A statement from world football’s governing body said: “The Beninese Football Federation (FBF) has been suspended with immediate effect due to a recent injunction from a local court which prevented the holding of scheduled elections. “
However, FIFA lifted the ban on June 11 once the elections were held.
3. India (2022) – 11 days
After India’s Supreme Court removed former AIFF President Praful Patel and his executive committee from office for violating the country’s National Sports Code and appointing a Committee of Trustees (CoA) of three members to run the day-to-day affairs of the federation, it was considered “third-party interference” by FIFA. As a result, FIFA suspended India with immediate effect on August 15.
In its suspension letter to the federation, the world body set out its conditions for lifting the ban. He said the CoA must be repealed entirely and administration returned to the AIFF. FIFA also required the federation to hold its elections based on the pre-existing membership structure which only allowed state associations to be part of the electoral college and canceled the electoral college’s quota for prominent footballers.
Following a request from the Ministry of Sports, the Supreme Court dissolved the CoA and also changed the AIFF election scheme as required by FIFA regulations. On August 25, FIFA lifted the ban. He made an official announcement a day later.

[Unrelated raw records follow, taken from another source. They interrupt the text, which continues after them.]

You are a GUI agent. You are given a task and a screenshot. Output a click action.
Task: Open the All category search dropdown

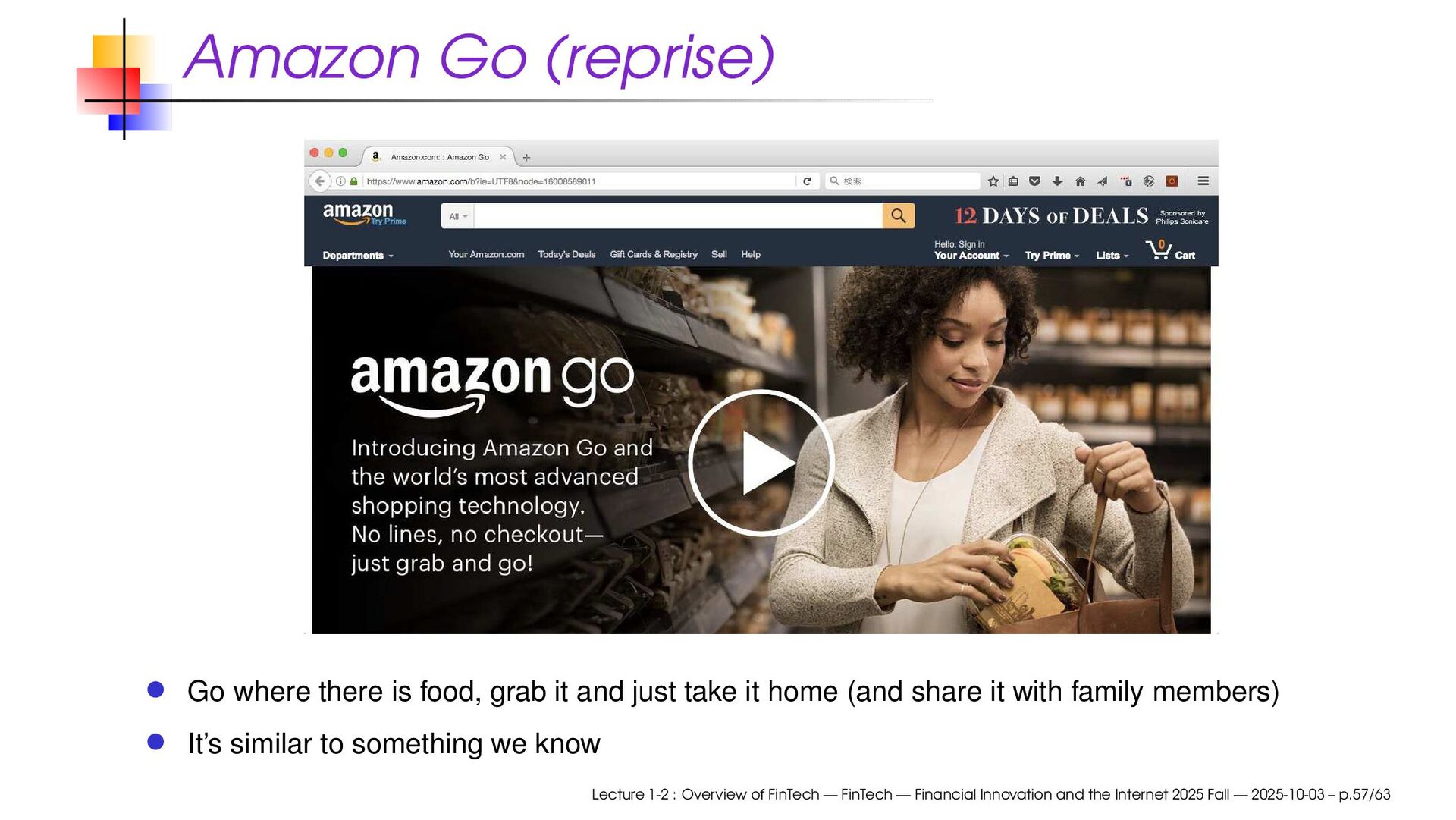click(x=458, y=216)
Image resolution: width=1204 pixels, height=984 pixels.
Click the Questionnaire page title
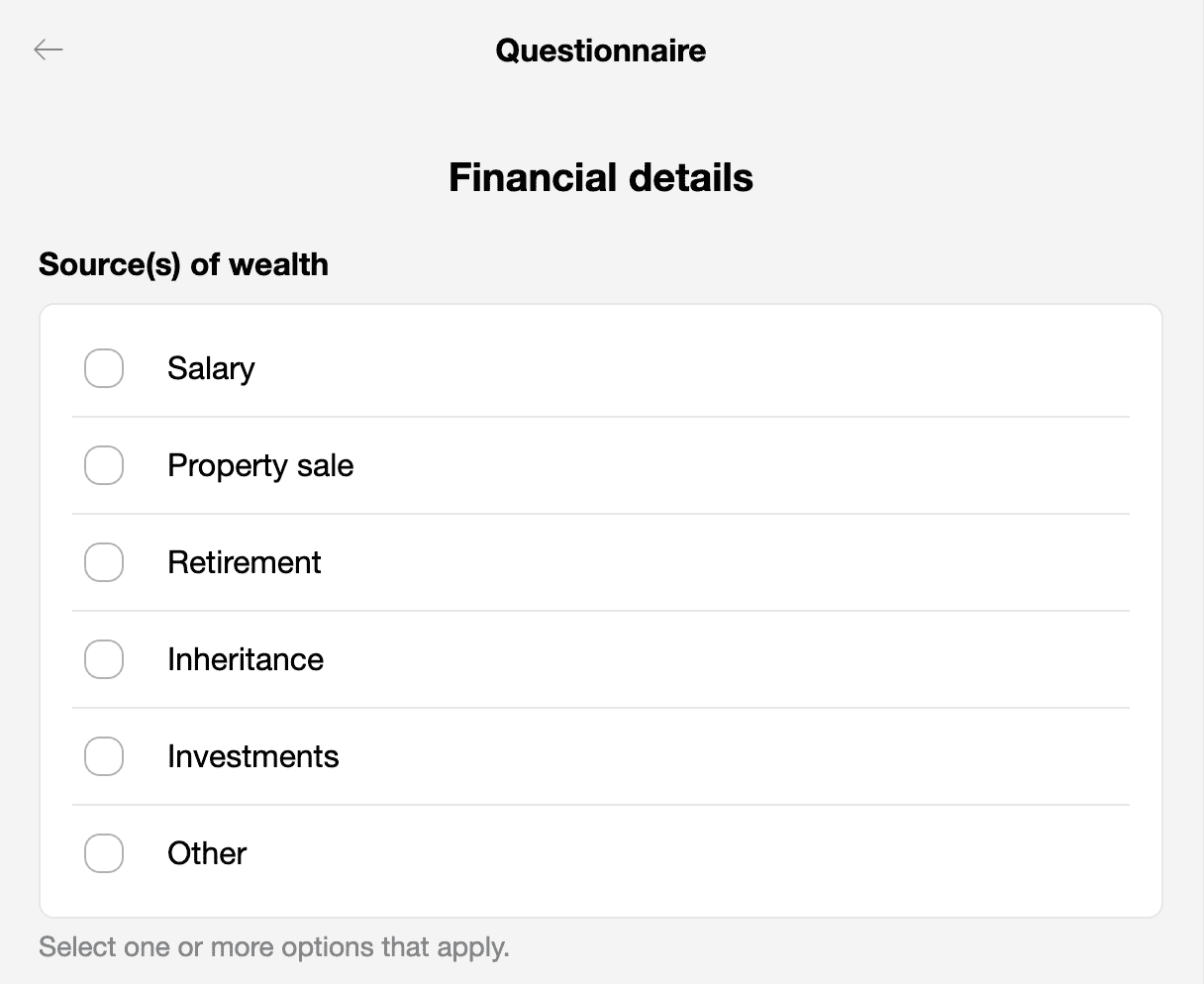coord(601,50)
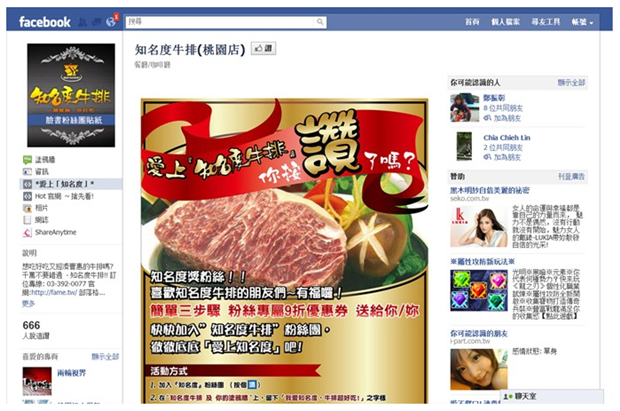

2. Nigeria (2014) – 9 days
After a round of 16 first leg of the 2014 FIFA World Cup, the Nigerian Football Federation (NFF) sacked its executive committee. A Nigerian court then handed the charges of the federation to a public official, which resulted in the interference of a third party. FIFA suspended the federation on July 9 for violating its statutes.
However, the ban was lifted after just nine days after the court overturned its order and reinstated the federation.
1. Iraq (2008) – 2 days
In May 2008, FIFA suspended Iraq ahead of the 2010 World Cup qualifier against Australia. This happened due to the interference of the Iraqi government in national operations after the dissolution of the National Olympic Committee and the dissolution of sports federations.
However, once the world governing body received a letter advising that the Iraqi Football Association was exempt from dissolved federations, the ban was revoked after just two days. This is the shortest ban imposed by FIFA on a football association so far.
It is important to note that Iraq was banned again in 2009 for similar interference. This time the ban lasted for a year before the nation was restored.